O poder que habita toda a tessitura de um romance esmorece: as sentenças, seu
tamanho e sua forma, as inflexões, os maneirismos. Tudo o que era usado com tanto
orgulho e naturalidade sob o impulso de uma emoção verdadeira se torna rançoso,
forçado e indesejável. Radcliffe escorrega, trôpega, para o estilo desgastado de Scott e
embroma página após página, num estilo que pode ser ilustrado por este exemplo:
Emily, que sempre se esforçara para se comportar de acordo
com os princípios mais corretos e cuja mente era bem sensata,
não só em relação ao que era moralmente justo, mas sobre
qualquer coisa que fosse bela no caráter feminino, estava
chocada com tais palavras.
E assim continua até que afundamos e nos afogamos na insípida maré. Contudo,
Udolpho passa esse teste.
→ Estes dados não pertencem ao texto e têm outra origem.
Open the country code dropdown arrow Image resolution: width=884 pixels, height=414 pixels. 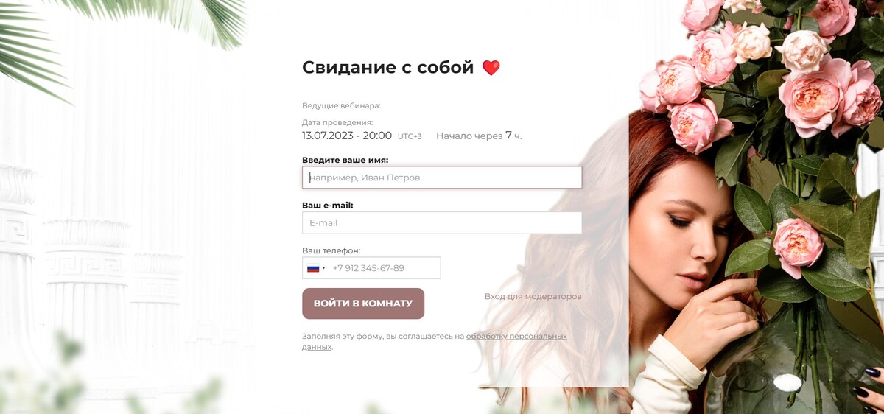pos(324,268)
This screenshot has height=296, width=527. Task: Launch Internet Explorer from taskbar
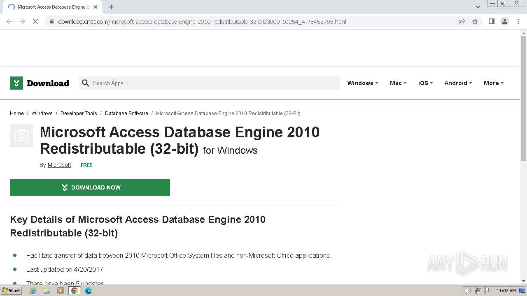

Provoca uma emoção tão distinta quanto especial, de acordo
com nossa definição pessoal de emoção.
Se enxergamos agora onde o risco do romance reside, como é difícil sustentar o
estado de espírito, como o alívio da comédia é necessário, como a distância das
experiências das pessoas comuns e a estranheza de seus elementos se tornam ridículas,
vemos também que essas emoções são, em si mesmas, jóias sem preço. O romance
romântico nos proporciona uma emoção profunda e genuína. Scott, Stevenson e
Radcliffe, cada um a sua maneira, desvendam outro território da ficção, fazem aflorar
nosso desejo intenso por algo novo, o que é prova de seu poder.